On Thu, 29 Dec 2016, mostolog--- via rsyslog wrote:
During tests, as omelasticsearch is not v5 fully-compatible, it started to
write warnings for each indexing operation. As we were making high-traffic
tests, our /var/log/messages filled with "deprecated: blablabla" and we're
now thinking how to handle those situations.
As we "can't" change how applications log (hence, elastic will continue to
write those warnings), and considering we would like to get notified about
errors on certain procedures (eg: error when creating indexes) I was
wondering if theres something like flags/counters:
using "Artificial Ignorance" (per Marcus Ranam)
If you know that a log message is uninteresting, then you want to throw it away,
but count how many times it happened because the number of times that an
uninteresting log happens can be interesting.
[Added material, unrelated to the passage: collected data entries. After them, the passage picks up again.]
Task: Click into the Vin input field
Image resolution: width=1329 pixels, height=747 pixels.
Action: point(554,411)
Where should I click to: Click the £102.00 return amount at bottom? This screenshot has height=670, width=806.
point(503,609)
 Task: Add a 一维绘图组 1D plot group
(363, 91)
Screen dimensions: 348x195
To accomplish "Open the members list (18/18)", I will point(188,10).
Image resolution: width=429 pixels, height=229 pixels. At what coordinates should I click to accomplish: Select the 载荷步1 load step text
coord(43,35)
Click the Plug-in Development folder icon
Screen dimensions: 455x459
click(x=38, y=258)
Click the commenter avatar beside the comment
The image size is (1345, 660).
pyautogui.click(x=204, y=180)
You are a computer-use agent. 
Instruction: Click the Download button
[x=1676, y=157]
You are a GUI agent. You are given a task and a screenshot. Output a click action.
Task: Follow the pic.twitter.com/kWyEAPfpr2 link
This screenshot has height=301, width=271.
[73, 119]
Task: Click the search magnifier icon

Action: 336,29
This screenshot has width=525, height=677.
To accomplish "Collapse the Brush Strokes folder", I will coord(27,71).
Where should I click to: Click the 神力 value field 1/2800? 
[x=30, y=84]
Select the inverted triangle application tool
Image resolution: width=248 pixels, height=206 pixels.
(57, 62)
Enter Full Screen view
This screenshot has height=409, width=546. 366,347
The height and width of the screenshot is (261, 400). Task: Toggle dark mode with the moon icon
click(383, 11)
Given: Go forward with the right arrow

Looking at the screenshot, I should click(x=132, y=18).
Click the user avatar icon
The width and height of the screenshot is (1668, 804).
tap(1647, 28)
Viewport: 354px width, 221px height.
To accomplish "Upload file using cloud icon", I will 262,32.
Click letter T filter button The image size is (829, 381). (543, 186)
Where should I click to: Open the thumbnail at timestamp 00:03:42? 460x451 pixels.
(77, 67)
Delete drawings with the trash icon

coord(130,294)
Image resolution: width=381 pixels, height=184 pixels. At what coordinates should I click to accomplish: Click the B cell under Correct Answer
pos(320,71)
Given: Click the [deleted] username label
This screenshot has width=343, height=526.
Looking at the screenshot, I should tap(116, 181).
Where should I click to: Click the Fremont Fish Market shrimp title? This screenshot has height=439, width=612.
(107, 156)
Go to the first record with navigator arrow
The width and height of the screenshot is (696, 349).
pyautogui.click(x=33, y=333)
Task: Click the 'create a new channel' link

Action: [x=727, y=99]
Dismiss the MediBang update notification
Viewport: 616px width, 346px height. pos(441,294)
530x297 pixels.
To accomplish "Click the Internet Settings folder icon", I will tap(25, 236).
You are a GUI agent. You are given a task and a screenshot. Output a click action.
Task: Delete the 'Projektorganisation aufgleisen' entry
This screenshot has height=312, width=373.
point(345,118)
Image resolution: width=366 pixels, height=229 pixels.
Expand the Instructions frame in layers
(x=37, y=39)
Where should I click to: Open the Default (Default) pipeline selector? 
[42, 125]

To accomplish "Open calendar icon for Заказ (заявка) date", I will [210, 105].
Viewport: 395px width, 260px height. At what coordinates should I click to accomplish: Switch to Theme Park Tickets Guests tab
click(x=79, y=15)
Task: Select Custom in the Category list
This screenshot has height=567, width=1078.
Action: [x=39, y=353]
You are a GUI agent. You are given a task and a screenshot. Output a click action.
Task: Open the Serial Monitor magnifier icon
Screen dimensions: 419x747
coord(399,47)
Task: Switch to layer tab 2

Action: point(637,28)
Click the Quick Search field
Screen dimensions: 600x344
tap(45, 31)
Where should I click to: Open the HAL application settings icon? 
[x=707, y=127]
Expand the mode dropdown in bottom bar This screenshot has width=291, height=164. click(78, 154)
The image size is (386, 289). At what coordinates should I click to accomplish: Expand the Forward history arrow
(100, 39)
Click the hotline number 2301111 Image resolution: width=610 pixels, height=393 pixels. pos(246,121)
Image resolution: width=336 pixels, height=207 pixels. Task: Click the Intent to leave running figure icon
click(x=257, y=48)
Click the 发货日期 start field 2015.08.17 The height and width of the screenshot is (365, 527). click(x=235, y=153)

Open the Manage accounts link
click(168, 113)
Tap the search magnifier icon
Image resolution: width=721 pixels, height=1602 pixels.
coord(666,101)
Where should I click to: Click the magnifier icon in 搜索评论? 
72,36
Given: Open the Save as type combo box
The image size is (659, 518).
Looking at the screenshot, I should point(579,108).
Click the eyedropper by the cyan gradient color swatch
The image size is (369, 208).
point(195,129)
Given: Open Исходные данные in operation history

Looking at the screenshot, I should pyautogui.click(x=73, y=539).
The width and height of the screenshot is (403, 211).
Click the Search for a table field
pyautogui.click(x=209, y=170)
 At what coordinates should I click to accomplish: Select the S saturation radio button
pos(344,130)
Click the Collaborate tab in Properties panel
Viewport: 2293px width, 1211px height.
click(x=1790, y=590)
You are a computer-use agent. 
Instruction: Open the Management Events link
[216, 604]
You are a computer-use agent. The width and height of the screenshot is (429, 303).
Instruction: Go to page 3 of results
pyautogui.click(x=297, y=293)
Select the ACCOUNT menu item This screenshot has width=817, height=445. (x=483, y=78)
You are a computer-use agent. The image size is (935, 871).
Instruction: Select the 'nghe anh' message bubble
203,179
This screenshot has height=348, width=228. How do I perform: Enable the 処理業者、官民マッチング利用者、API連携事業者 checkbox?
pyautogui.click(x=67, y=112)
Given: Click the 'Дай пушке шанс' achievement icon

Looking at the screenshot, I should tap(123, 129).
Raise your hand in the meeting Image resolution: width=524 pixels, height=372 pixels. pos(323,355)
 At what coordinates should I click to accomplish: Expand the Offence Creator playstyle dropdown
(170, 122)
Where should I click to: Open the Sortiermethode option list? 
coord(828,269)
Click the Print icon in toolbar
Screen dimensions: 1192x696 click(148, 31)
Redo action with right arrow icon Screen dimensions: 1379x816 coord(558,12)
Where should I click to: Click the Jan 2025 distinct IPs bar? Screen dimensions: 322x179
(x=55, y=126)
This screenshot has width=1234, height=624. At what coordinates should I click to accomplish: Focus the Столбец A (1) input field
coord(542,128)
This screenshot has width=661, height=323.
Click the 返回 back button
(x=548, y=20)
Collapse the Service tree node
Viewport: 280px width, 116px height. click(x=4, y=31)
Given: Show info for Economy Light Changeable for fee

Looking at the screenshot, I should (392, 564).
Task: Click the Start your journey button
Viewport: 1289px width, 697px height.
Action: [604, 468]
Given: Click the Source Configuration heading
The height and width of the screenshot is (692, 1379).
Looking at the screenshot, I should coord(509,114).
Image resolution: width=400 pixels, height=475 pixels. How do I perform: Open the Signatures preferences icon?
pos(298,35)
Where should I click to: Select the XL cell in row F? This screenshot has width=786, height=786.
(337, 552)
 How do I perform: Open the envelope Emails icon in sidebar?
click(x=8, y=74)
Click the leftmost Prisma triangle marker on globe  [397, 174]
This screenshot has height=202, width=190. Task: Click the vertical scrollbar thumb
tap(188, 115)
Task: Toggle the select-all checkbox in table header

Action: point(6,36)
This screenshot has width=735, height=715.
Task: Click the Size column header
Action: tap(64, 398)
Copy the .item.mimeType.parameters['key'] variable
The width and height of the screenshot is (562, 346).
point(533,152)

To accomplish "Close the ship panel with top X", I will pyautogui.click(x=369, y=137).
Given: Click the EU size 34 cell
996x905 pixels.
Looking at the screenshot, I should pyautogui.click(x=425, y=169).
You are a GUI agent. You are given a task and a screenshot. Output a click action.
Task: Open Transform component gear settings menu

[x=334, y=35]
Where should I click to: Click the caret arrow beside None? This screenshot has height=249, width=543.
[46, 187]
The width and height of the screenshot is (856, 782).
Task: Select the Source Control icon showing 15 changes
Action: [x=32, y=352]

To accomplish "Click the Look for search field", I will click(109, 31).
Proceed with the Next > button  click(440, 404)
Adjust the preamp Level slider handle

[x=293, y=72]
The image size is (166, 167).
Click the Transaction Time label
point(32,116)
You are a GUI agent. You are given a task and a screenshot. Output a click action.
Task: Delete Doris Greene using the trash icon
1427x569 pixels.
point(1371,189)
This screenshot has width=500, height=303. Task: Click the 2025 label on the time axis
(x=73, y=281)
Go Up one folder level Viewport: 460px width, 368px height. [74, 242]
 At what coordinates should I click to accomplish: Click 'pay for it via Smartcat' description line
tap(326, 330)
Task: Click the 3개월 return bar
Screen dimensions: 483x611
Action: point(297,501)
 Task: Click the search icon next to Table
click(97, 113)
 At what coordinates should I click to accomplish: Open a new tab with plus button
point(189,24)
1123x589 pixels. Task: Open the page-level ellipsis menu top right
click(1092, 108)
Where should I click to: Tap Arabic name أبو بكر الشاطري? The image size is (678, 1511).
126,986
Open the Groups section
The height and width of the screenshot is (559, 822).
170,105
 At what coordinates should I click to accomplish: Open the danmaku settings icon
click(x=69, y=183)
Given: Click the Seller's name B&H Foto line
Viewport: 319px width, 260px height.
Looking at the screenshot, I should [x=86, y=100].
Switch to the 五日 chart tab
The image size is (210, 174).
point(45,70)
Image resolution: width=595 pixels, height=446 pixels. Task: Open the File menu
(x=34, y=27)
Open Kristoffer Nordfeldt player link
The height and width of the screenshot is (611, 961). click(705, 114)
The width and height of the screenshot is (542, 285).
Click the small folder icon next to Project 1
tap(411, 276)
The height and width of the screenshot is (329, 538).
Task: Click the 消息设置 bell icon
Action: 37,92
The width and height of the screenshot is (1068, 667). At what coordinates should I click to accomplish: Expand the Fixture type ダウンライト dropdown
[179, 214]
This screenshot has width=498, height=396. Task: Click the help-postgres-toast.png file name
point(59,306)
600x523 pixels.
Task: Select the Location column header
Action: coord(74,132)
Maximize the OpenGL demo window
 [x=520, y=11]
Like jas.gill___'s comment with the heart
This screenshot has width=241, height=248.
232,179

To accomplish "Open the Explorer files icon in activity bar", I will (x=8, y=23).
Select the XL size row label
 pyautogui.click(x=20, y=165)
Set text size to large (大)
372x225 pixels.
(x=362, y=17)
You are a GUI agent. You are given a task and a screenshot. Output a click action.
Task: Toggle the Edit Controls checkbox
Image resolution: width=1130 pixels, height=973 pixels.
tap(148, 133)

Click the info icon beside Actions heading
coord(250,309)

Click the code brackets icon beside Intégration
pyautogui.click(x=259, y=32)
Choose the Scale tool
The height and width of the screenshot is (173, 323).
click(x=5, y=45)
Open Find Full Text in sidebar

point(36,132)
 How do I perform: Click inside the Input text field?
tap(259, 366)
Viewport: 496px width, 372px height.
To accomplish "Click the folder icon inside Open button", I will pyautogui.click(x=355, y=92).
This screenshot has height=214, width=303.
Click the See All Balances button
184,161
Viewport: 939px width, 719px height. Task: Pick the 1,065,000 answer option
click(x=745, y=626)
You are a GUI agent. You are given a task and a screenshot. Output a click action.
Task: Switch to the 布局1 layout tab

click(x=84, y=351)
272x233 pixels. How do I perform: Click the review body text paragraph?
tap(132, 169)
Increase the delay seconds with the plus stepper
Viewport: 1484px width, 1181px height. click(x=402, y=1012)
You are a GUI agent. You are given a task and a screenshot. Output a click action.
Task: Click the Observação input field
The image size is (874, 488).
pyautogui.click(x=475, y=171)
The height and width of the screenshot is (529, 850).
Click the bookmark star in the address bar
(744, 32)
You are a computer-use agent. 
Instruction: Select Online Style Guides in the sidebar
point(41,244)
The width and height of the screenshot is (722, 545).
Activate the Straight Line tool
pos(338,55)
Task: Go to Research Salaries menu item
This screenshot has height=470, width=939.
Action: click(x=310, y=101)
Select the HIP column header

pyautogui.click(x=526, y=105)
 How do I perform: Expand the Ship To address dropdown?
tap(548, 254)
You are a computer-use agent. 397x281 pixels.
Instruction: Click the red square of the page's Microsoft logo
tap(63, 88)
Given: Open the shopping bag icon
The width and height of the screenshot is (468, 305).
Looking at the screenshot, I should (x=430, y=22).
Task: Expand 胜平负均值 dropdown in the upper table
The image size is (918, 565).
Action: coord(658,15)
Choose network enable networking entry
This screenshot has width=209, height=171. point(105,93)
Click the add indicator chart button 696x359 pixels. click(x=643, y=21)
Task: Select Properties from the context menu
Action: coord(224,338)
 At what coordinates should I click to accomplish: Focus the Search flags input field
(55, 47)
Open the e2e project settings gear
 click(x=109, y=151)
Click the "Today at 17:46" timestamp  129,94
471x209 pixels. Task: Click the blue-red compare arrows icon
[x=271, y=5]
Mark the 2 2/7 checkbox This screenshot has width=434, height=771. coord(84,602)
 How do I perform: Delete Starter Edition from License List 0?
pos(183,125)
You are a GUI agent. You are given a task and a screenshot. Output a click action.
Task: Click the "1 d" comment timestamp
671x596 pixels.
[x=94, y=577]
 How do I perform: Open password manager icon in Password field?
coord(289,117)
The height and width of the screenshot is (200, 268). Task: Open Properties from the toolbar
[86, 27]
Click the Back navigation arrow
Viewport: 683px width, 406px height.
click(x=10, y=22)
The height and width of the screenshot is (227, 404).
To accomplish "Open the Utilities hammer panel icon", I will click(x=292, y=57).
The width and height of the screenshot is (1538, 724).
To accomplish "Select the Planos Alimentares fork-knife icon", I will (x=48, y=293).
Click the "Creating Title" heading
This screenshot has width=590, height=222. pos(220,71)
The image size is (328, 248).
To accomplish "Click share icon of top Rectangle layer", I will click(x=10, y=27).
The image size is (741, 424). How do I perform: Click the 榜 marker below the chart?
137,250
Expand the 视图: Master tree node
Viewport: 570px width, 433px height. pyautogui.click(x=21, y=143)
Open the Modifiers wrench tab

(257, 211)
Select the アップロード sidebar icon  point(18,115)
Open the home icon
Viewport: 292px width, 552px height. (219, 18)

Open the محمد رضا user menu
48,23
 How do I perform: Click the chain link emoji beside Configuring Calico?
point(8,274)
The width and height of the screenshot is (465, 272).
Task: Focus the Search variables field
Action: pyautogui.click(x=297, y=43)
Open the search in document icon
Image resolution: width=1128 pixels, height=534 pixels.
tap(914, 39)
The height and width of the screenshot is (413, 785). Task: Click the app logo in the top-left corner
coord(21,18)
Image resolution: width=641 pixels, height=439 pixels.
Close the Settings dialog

So for something like these deprieciated warning, you can either throw them
away entirely, or you can use either global variables or dyn_stats to track how
many times it happens.
1.rsyslog gets message
2.if it's a notifiable error
if it's already "notified", increase notify counter
what do you do with the notify counter? do you want it spit out along with
other stats (in which case dyn_stats is the right answer) or do you want to do
something else?
drop message (don't log it)
else #not "notified"
notify error
log message
is there anything that resets "not notified"? or do you only want one
notification per syslog startup.
3.if it's a recovery
log recovery
notify recovered
4.otherwise, log normally
In the above, notification could be a snmptrap to our monitoring system, and
"if notified" could be a "global" errorCount variable or something similar...
keep in mind there are the global variables $\ that you can use for this sort of
flag, but checking them is relatively expensive, so you should think about what
you are really wanting here.
It may be good enough to not do any tracking of 'already notified' and instead
just do
if <log message type> then increase counter
and then spit the counters out to your monitoring system. If there were no
messages of that type, you have no message to your monitoring system. If there
were messages of that type, you have a notification of how many times it
happened that monitoring period. If the monitoring period is relatively short
(say 1-5 min), this may be sufficient for your system.